Why I Write New Adult
If you look around the blogging communities – from author to blogger – you’ll find a wide range of opinions on New Adult as a category. Some are very excited about it, and some aren’t. Some view New Adult as a wonderful addition to existing categories, and as a bridge from Young Adult to Adult, while others thing it’s not necessary. Some consider New Adult nothing more than “sexier YA” or “erotica YA,” and so forth. Not me.
To me, New Adult is all about that time in your life when you’re straddling two worlds: the teenage world, and the adult world. The way you see the world is changing. The way you see YOURSELF is changing. Your safety net is thinner than it was when you were a teenager, and there are so many choices to make. Chances to take.

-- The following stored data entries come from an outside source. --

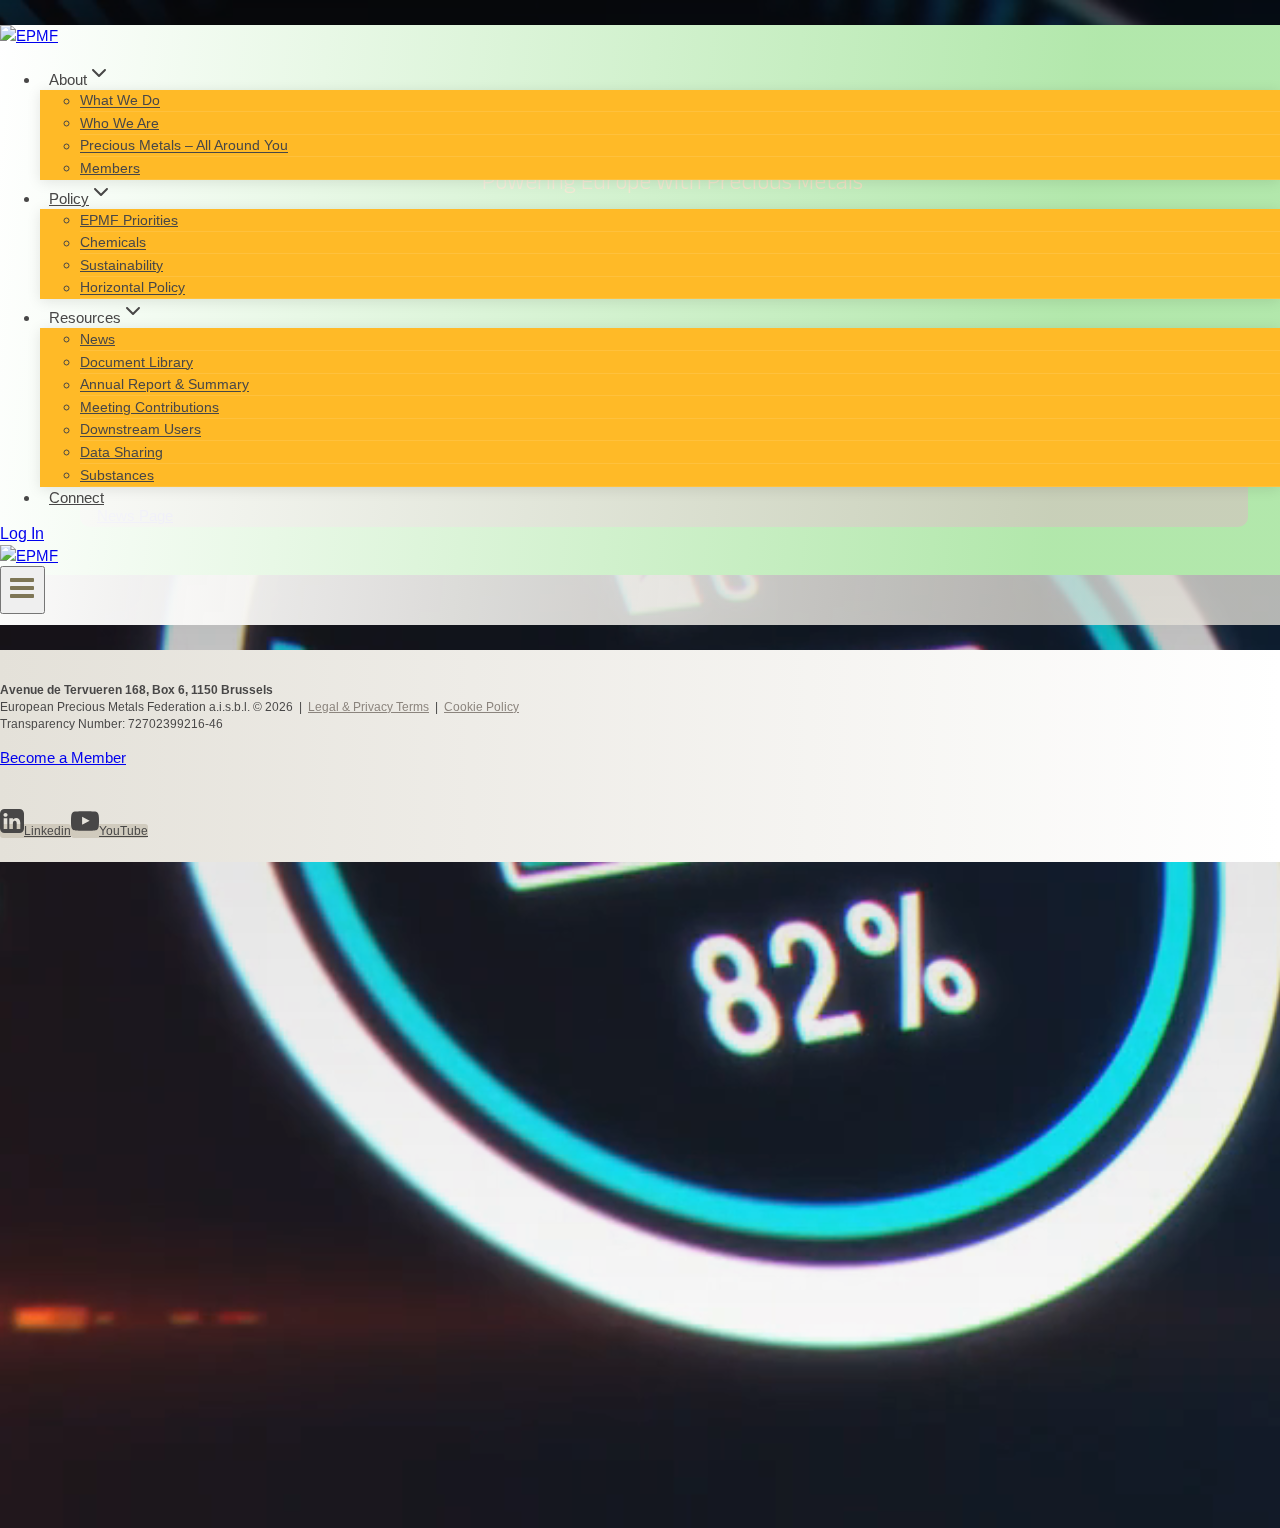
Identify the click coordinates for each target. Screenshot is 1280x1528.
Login (64, 1497)
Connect (76, 497)
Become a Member (63, 757)
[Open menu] (22, 590)
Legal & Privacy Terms (368, 707)
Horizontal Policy (132, 288)
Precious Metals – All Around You (184, 146)
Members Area (105, 1469)
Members (110, 168)
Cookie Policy (481, 707)
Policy (66, 1071)
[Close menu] (22, 878)
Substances (117, 475)
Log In (22, 533)
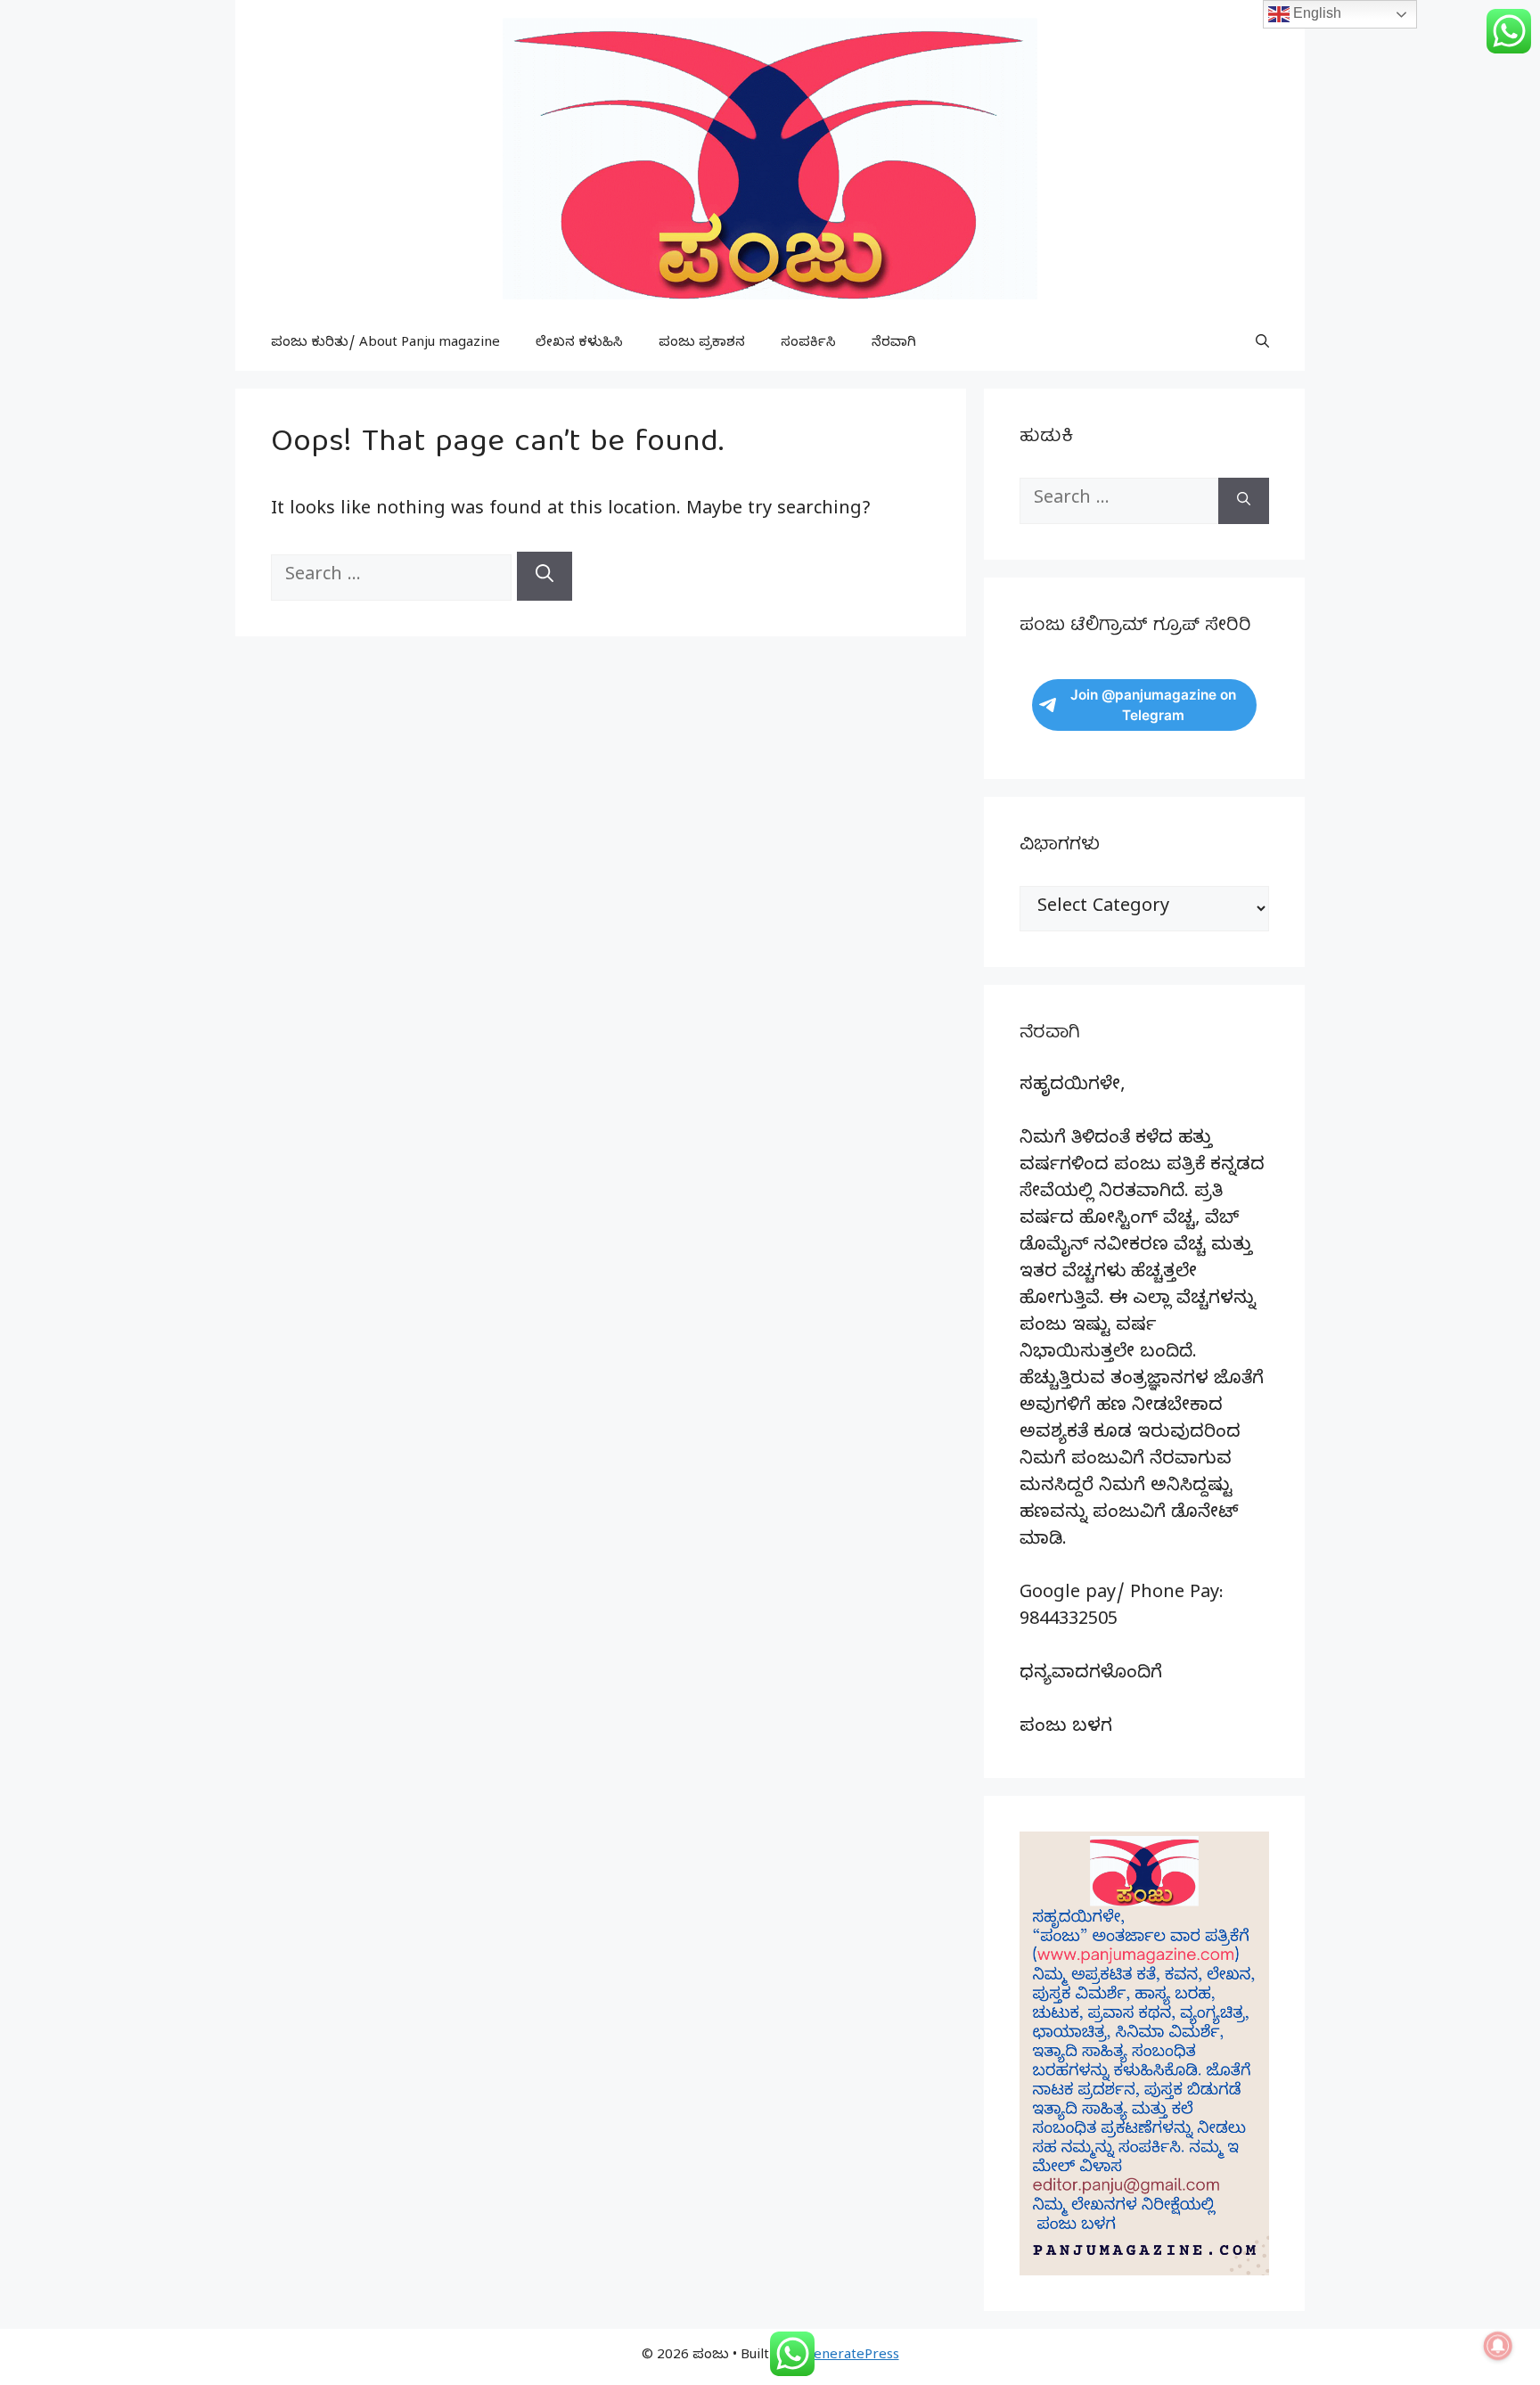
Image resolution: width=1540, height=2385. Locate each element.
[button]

Can these choices and opportunities involve sex and romance? Yes. Does there have to be both? No. New Adult is about so much more than sex to me. It’s about finding out who you are, what you want to do with your life, and sometimes, who you want to spend that life with.
When I started AS YOU TURN AWAY, I considered the story from several angles. I wondered if Jonah and Quinn could be 17 or 18, and I could consider it upper YA. Then I pondered writing AYTA in more of an adult age range, but that felt off. Finally I realized they were both 22, and I realized I was writing a New Adult story. I wanted AS YOU TURN AWAY to be about several things. I want the same for all my New Adult books.
I wanted to write a story about two characters at very different points in their lives, who came back together over one summer.
I wanted to write a story about forgiveness.
I wanted to write a story about two people who weren’t okay, and I wanted my readers to know that is OKAY. I wanted to write about two people who were healing, but not depending ON each other to heal themselves.
I wanted to write a story about simple, good things: Sunday dinners with your family, how the crack of a baseball bat sounds when you just KNOW it’s a home run, playing with the little cousins or nieces/nephews in your family, spending time with your siblings, a second first kiss, holding hands with someone you love, driving down a country road with the windows down and the wind in your hair.
I wanted to write a story about two people who know the future is hurtling toward them, and who DON’T have it all together, and who, with help, start figuring out where they’re headed.
I wanted to write a story about learning to love yourself before you try to love someone romantically.
I wanted to write a story about coming home, about friendship, and about letting go of the past.
I wanted to write a story about how family isn’t always kin by blood.
I hope you will see at least some of these things in AS YOU TURN AWAY!